■ **Exercises**:
[1] Answer these questions from the Vincent Murrain text:
(a) Which singer did the speaker's dad prefer?
(b) What did the speaker's mother bring the speaker to Dalston to buy?
(c) Where did the speaker get a record player?
[2] Name every musician mentioned by name in the Vincent Murrain text.

■ **Selected extract**:
++++++

Vincent

Vincent Murrain

Photo : Don Travis

Vincent Murrain 

Audio 6th June 2024 

Location Dalston 

“My first memories of coming to Dalston was with my mum. I liked listening to all the music. It was all the Trojan music, the old reggae like Alton Ellis, king of rock steady. He made that tune ‘Black Mans Pride’. My mum would buy the records here and play them at home on the record player. Desmond Decker and Walton Ellis were her favourites. My dad preferred John Holt. They were inspiring parents. It was all Caribbean people on the market then. Mum would talk to everyone on Ridley Road and they say ‘hey Vincent you’re getting tall’. She used to bring me here to get my school uniform. I miss those days in my mother’s house, and everyone used to come round. All my dad’s work colleagues, my aunties and friends, to play music and eat. I’m a soul man, Smokey Robinson and Luther Vandross is a king, ‘never gonna give you up, give you up’. I’ve got a lot of vinyl over the years. I got my record player from the charity shop in Dalston.”

++++++

■ **Data extract**:
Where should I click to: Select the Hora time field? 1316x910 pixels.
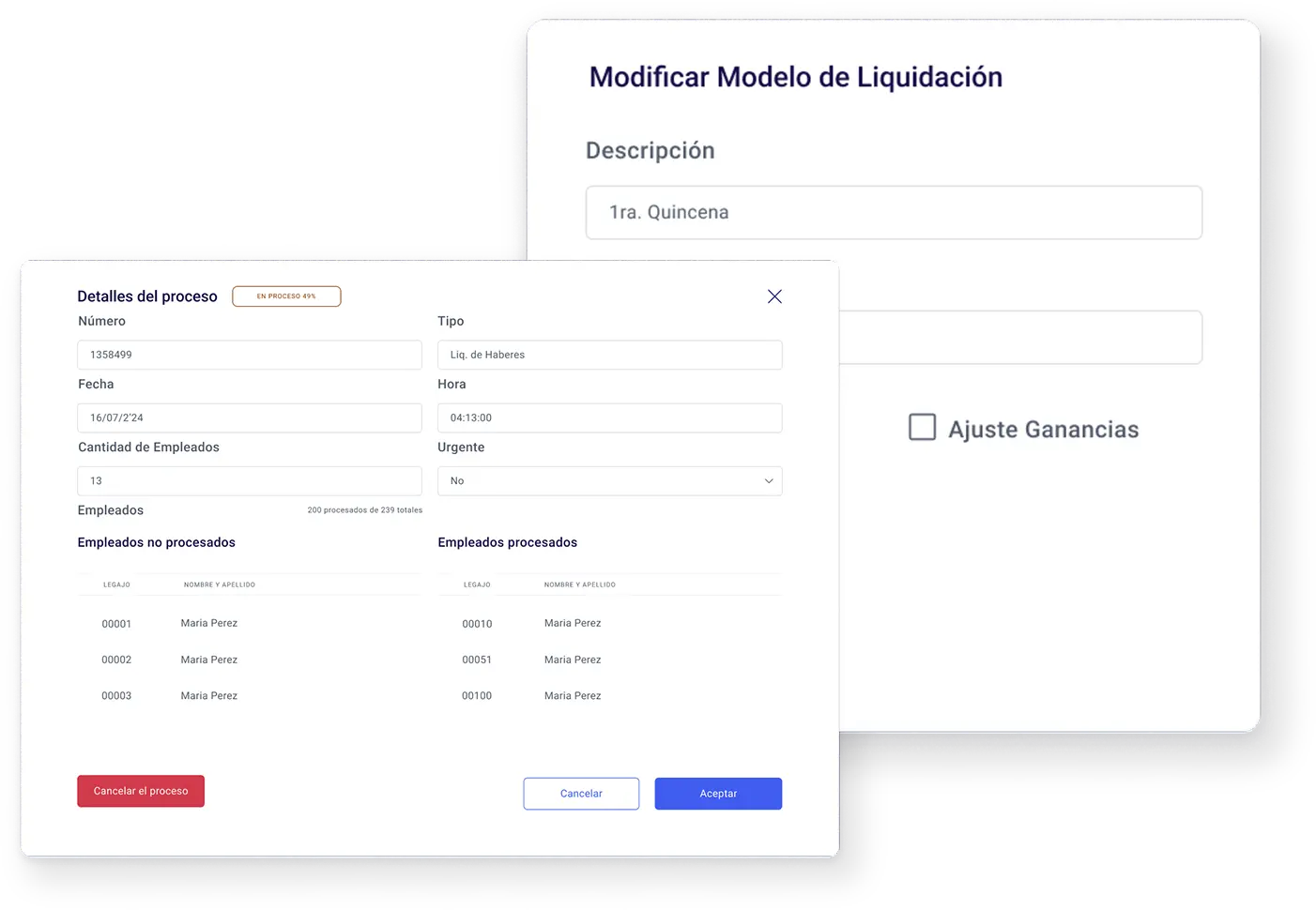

++++++

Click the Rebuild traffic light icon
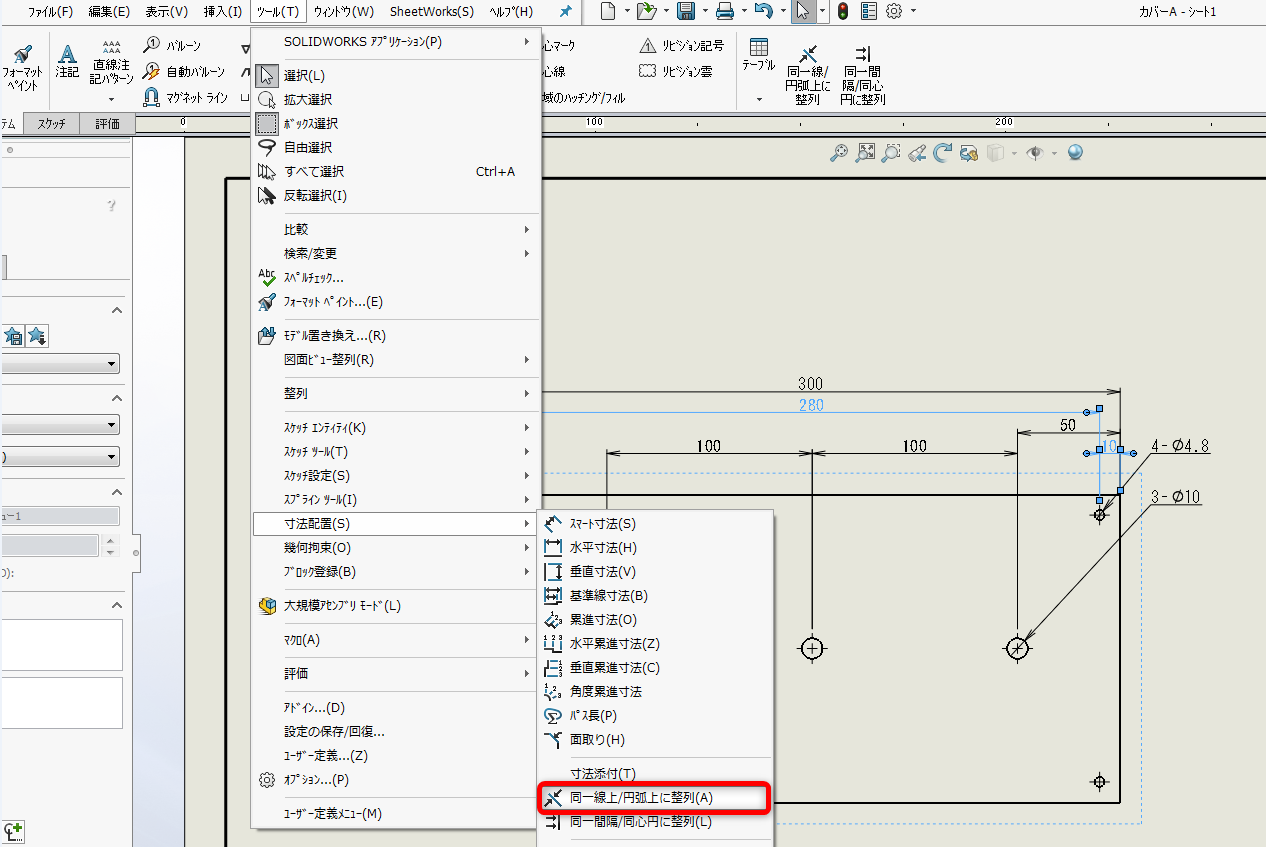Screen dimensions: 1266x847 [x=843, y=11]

++++++

■ **Responses per task**:
[1]
(a) John Holt
(b) A school uniform
(c) From the charity shop in Dalston

[2] Alton Ellis, Desmond Decker, Walton Ellis, John Holt, Smokey Robinson, Luther Vandross